> [Фрагмент текста]
►
Legioner


Бескрылые окрыленные?

 
31 янв 2020
(Несколько наблюдений о неоромантическом символизме в киноэпопее «Крылья империи»)
 
Как известно, художественное кино — разновидность художественного иносказания, творческой переработки впечатлений, вызванных человеческой жизнью и ходом истории, посредством образов, создаваемых средствами кинематографа. И чем больше культурных кодов, аллюзий, притчевого языка в кинематографе, тем многозначнее и насыщеннее будет и само художественное кинополотно.
И в силу этого вряд ли можно ожидать, что кинопроизведение с легкостью уложится в прокрустово ложе между некоей яркой иллюстрацией к историческим событиям и добротной документалистикой. Все-таки в киноискусстве есть свой набор условностей, своя палитра, свой стиль, свой символический язык. Вопрос состоит в том: что именно порождает кинофильм в душе зрителя, какие вызывает мысли и эмоции? В последние тридцать лет российское общество в лице деятелей искусства, культуры и науки постоянно обращается к исторической трагедии России начала ХХ века (Вспомним, к примеру, фильмы «Моонзунд» (1987), «Собачье сердце» (1988) и сериал «Конь белый» (1993)).
Создается такое ощущение, что в нашем менталитете та боль до конца не изжита и те раны еще не залечены.
Особенно остро стали об этой драме говорить во второй половине 2010-х годов в контексте череды столетних дат памяти тех или иных событий, связанных с Великой войной, февральской революцией, октябрьским переворотом, Гражданской войной и эмигрантскими движениями.
В современном кинематографе сложилось две линии фильмов и сериалов на эти сюжеты:
1) экранизации и ремейки; 2) самостоятельные кинопроизведения.
К первой группе относятся, например, «Доктор Живаго» (2005), «Белая гвардия» (2012), «Тихий дон» (2015), «Хождение мо мукам» (2017), а ко второй — «Гибель империи» (2005), «Столыпин. Невыученные уроки» (2006), «Багровый цвет снегопада» (2008), «Господа офицеры: Спасти императора» (2008), «Адмиралъ» (2009), «Распутин» (2013), «Григорий Р.» (2014), «Батальонъ» (2015), «Герой» (2016), «Троцкий» (2017), «Демон революции» (2017), «Крылья империи» (2017). Также к революционной тематике можно отнести сериал «Империя под ударом» (2000), где рассказывается о противостоянии эсеров и Охранного отделения в период 1901–1908 гг.
◄
> [Выдержки из записей]
►
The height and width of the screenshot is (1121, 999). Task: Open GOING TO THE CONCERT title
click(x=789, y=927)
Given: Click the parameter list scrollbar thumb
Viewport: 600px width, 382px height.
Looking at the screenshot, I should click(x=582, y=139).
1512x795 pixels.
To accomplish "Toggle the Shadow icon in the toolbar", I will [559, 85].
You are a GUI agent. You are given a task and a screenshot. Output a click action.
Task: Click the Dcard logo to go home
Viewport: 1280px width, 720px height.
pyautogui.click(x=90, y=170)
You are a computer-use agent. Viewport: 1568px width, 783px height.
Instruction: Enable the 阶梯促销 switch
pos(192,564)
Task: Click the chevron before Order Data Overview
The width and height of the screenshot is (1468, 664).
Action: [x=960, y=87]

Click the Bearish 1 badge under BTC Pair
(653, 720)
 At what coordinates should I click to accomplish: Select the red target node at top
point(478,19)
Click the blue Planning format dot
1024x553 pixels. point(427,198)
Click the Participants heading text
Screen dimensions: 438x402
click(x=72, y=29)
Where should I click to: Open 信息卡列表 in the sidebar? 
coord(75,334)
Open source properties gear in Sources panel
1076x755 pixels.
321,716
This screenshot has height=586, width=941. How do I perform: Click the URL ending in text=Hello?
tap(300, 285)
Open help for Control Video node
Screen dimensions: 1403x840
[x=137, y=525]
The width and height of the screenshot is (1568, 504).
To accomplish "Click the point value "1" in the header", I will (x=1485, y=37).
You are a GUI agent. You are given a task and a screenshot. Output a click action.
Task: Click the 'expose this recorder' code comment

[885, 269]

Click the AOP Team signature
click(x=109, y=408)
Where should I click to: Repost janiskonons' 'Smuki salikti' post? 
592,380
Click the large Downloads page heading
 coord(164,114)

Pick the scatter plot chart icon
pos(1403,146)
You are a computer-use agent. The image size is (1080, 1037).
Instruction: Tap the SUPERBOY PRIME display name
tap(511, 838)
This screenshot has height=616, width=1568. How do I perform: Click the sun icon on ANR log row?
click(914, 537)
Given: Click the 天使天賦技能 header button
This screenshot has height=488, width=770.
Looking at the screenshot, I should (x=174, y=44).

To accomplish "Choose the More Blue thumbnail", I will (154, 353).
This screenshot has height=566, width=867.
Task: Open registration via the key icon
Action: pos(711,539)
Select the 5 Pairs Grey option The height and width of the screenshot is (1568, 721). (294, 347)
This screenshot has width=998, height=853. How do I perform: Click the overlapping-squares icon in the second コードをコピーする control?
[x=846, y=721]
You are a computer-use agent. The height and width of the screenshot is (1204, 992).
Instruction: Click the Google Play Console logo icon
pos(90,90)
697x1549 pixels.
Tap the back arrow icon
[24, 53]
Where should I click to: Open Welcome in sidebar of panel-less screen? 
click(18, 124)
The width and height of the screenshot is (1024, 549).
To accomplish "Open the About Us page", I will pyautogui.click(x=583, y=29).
◄
> [Задание]
Ответьте по фрагменту текста:
(a) Какой год стоит рядом с сериалом «Конь белый»?
(b) На какие две линии делятся фильмы и сериалы на эти сюжеты в современном кино?
(c) Чье противостояние показано в сериале «Империя под ударом»?

> [Ответ]
(a) 1993.
(b) На экранизации и ремейки и на самостоятельные кинопроизведения.
(c) Эсеров и Охранного отделения в 1901–1908 годах.